__Directions for this task__:
In the account of David's accident below, what was used to cut David free?

__Reading passage__:
============================================================
A phone call was placed, and the rescue process began to unfold.  Denny's wife called Pat and said, "David's been in an accident.  I think you better get over here!"  Praying all the way, she was soon at his side.  Release would not occur for nearly two more hours.  The "jaws-of-life" were necessary to cut David free from his tormentor. There was no feeling left in his arms and leg as rescue workers airlifted him to the hospital emergency trauma unit.

Thirty years of prayers were about to reach fruition. Pat's church was notified of the accident while their Sunday evening service was in progress. The service was stopped while corporate prayer was made for David and Pat. Many of the congregation continued to pray and enlisted others to pray as the night progressed.

While Pat waited at the hospital, along with her son, Todd, and other family and friends, including her pastor, God was actively pursuing her son. Todd, now 37, had attended church with his mother when he was younger, but it had been a long time since he had given God much thought.  Now God was again making Himself known to both father and son.

While waiting for surgery, David assured Pat he had had "lots of help" when she commented on his bravery.  He quickly assented when she asked if she could pray with him and as responded, "Amen!" as she finished. Pat realized God indeed had been working in David's heart that afternoon and she felt a sense of encouragement that she had never experienced before. Seeing her husband broken and humbled created a supreme expectation in her soul. Through the entire experience, without asking, God gave her a strength, peace, and grace that she had never known before.
============================================================
__Record set__:

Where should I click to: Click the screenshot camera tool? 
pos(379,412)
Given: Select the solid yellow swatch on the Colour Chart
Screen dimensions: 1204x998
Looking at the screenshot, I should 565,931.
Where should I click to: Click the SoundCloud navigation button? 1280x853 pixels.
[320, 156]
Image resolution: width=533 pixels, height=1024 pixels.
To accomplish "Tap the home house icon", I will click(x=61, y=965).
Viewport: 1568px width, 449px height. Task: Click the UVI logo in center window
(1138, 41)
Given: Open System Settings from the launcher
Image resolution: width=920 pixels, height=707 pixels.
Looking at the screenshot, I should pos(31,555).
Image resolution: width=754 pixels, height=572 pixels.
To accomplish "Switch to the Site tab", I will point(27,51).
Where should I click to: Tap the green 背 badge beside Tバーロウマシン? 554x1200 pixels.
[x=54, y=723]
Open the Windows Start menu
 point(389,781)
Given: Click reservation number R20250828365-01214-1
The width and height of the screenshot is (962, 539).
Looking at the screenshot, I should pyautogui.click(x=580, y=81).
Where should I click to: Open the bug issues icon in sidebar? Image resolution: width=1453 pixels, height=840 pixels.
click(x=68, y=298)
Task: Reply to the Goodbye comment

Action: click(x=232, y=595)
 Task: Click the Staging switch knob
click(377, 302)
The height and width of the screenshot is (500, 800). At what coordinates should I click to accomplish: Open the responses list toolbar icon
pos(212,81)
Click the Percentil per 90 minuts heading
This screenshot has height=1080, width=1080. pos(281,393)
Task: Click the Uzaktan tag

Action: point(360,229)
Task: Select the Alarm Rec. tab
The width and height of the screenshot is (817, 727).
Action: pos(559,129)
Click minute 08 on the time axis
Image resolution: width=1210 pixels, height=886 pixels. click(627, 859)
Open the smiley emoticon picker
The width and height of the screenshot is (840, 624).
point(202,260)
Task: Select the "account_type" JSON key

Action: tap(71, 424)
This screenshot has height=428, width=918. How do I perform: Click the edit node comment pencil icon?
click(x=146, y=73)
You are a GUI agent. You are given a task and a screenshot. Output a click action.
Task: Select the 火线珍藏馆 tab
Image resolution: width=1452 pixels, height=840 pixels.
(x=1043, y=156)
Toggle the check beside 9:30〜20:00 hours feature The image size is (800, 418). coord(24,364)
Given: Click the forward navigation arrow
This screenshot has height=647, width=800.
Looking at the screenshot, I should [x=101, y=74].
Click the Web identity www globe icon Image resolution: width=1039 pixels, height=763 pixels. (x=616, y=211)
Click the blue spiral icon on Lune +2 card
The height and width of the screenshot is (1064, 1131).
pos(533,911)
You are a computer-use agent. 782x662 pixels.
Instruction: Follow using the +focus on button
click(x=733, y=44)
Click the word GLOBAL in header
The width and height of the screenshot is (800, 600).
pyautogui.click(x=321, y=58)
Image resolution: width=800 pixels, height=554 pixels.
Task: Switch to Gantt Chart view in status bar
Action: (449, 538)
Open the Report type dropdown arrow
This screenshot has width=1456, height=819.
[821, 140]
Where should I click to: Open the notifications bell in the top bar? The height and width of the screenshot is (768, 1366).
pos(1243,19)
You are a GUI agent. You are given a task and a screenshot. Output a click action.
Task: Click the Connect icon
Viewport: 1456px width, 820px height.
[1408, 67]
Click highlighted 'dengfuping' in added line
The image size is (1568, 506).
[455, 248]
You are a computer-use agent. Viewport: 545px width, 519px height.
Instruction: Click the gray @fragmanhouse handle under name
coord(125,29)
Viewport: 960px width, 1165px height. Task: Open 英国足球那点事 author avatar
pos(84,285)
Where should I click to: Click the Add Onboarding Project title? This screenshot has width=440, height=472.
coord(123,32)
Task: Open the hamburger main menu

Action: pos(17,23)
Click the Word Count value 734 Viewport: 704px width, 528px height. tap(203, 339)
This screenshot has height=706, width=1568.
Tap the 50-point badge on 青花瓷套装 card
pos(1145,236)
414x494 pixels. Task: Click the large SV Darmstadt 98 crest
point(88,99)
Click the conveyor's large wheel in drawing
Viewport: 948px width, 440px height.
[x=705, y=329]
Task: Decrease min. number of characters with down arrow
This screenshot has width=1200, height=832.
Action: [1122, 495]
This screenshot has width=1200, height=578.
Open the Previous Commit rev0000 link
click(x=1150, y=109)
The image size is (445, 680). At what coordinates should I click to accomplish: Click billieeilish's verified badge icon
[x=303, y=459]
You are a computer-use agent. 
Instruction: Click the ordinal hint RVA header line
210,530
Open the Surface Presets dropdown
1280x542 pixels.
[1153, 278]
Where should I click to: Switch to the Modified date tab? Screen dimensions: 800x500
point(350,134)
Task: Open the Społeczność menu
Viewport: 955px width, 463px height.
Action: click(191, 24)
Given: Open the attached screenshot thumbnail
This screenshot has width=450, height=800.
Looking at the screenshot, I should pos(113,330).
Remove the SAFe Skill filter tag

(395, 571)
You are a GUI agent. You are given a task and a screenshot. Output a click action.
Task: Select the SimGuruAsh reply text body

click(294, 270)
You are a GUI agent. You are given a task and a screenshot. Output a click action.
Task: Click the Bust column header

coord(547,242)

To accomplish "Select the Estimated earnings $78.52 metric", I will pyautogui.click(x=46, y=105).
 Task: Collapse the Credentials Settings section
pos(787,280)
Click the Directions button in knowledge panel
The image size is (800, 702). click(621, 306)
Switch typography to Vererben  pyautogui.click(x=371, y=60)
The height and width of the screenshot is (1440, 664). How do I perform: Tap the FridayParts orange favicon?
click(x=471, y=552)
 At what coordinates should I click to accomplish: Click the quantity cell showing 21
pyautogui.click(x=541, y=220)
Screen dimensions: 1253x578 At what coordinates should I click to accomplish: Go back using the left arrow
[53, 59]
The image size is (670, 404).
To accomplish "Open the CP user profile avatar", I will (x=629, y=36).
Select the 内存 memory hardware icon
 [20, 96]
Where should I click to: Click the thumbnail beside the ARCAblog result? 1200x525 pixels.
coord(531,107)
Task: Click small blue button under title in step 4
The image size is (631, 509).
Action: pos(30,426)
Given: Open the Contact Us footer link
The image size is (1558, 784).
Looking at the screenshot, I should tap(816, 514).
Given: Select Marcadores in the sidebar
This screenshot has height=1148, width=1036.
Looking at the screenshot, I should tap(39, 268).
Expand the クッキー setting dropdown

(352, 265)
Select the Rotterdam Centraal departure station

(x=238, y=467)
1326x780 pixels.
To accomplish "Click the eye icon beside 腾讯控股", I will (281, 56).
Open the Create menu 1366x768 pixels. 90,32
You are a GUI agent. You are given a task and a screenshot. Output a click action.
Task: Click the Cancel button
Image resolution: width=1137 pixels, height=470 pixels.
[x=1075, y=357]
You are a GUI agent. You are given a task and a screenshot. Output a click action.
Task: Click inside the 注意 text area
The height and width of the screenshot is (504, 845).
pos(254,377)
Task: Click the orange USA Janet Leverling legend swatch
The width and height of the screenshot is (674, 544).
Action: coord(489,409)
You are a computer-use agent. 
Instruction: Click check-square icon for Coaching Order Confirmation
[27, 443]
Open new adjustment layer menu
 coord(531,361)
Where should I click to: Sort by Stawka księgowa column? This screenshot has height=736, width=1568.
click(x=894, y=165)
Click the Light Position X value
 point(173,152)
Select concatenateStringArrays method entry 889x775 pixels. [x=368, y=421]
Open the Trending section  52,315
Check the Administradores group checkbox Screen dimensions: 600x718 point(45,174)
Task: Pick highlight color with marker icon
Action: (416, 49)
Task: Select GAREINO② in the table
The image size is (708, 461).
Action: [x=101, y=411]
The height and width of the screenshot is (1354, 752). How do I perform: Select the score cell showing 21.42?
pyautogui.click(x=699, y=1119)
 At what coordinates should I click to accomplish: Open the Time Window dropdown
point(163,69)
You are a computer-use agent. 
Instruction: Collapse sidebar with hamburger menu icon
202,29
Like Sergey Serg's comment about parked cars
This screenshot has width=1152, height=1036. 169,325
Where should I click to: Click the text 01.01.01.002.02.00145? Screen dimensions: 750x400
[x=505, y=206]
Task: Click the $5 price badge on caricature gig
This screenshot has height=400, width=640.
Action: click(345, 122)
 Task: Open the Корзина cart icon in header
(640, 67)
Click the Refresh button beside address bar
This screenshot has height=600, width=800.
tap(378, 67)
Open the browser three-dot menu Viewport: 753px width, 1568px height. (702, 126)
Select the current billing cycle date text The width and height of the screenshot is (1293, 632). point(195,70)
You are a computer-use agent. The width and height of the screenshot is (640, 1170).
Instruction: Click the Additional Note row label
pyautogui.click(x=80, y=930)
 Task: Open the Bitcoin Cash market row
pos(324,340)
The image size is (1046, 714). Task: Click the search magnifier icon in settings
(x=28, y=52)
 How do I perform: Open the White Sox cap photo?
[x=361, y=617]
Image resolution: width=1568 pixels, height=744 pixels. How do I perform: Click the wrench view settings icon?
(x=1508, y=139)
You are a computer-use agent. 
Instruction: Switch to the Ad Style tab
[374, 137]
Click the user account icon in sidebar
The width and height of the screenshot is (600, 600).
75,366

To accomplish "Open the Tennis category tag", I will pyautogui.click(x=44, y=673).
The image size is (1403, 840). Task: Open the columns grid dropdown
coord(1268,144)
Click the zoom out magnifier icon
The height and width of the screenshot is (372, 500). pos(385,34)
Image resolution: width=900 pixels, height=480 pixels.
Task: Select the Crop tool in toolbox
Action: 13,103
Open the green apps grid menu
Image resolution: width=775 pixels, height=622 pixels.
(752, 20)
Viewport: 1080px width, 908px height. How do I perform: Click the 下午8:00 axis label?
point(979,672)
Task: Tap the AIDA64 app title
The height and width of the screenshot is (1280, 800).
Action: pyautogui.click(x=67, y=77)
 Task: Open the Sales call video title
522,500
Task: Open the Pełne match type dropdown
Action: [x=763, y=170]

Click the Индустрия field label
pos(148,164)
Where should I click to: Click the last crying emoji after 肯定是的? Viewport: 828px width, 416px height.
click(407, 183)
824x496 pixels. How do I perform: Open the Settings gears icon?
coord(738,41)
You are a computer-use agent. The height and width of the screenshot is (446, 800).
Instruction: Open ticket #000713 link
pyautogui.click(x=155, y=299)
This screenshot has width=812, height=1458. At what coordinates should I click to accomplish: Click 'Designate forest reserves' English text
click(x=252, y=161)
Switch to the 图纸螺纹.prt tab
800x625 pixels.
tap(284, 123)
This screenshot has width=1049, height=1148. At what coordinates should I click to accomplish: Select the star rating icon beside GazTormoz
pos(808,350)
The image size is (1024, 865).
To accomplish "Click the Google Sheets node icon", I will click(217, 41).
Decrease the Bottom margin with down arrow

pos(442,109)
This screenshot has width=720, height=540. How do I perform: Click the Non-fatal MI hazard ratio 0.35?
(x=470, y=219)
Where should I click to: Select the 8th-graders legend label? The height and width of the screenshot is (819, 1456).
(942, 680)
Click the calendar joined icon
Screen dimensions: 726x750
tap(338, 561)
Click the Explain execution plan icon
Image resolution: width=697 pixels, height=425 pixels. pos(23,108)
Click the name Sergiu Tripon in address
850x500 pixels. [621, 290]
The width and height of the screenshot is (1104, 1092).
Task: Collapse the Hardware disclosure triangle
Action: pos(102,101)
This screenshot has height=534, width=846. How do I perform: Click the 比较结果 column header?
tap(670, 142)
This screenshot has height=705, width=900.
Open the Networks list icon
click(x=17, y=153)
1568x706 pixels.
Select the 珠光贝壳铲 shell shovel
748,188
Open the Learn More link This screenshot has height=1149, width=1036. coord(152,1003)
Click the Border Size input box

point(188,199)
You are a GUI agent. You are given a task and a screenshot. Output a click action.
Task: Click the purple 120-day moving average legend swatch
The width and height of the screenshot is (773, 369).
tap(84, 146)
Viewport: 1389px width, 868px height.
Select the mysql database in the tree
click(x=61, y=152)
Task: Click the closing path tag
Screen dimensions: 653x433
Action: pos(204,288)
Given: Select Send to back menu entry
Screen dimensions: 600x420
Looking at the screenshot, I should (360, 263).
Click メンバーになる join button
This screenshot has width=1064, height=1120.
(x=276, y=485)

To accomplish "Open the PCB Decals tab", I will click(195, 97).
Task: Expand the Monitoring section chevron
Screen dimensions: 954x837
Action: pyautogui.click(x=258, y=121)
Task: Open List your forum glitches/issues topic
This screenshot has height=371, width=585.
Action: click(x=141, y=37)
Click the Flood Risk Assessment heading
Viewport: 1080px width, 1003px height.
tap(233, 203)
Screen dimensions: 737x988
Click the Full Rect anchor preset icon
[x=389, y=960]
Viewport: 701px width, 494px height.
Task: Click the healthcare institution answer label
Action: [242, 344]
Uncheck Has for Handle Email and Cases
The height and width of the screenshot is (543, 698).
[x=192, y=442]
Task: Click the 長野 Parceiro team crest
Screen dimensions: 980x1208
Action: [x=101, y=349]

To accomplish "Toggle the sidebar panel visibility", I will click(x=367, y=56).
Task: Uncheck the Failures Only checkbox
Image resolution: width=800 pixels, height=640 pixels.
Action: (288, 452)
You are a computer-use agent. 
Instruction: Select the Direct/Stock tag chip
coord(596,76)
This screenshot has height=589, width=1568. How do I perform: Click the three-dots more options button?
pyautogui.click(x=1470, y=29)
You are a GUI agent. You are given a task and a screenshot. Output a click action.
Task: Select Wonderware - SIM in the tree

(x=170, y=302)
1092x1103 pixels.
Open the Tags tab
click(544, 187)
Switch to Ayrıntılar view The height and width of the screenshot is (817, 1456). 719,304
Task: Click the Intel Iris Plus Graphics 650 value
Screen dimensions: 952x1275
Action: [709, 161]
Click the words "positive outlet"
============================================================
__Output for this task__:
The "jaws-of-life."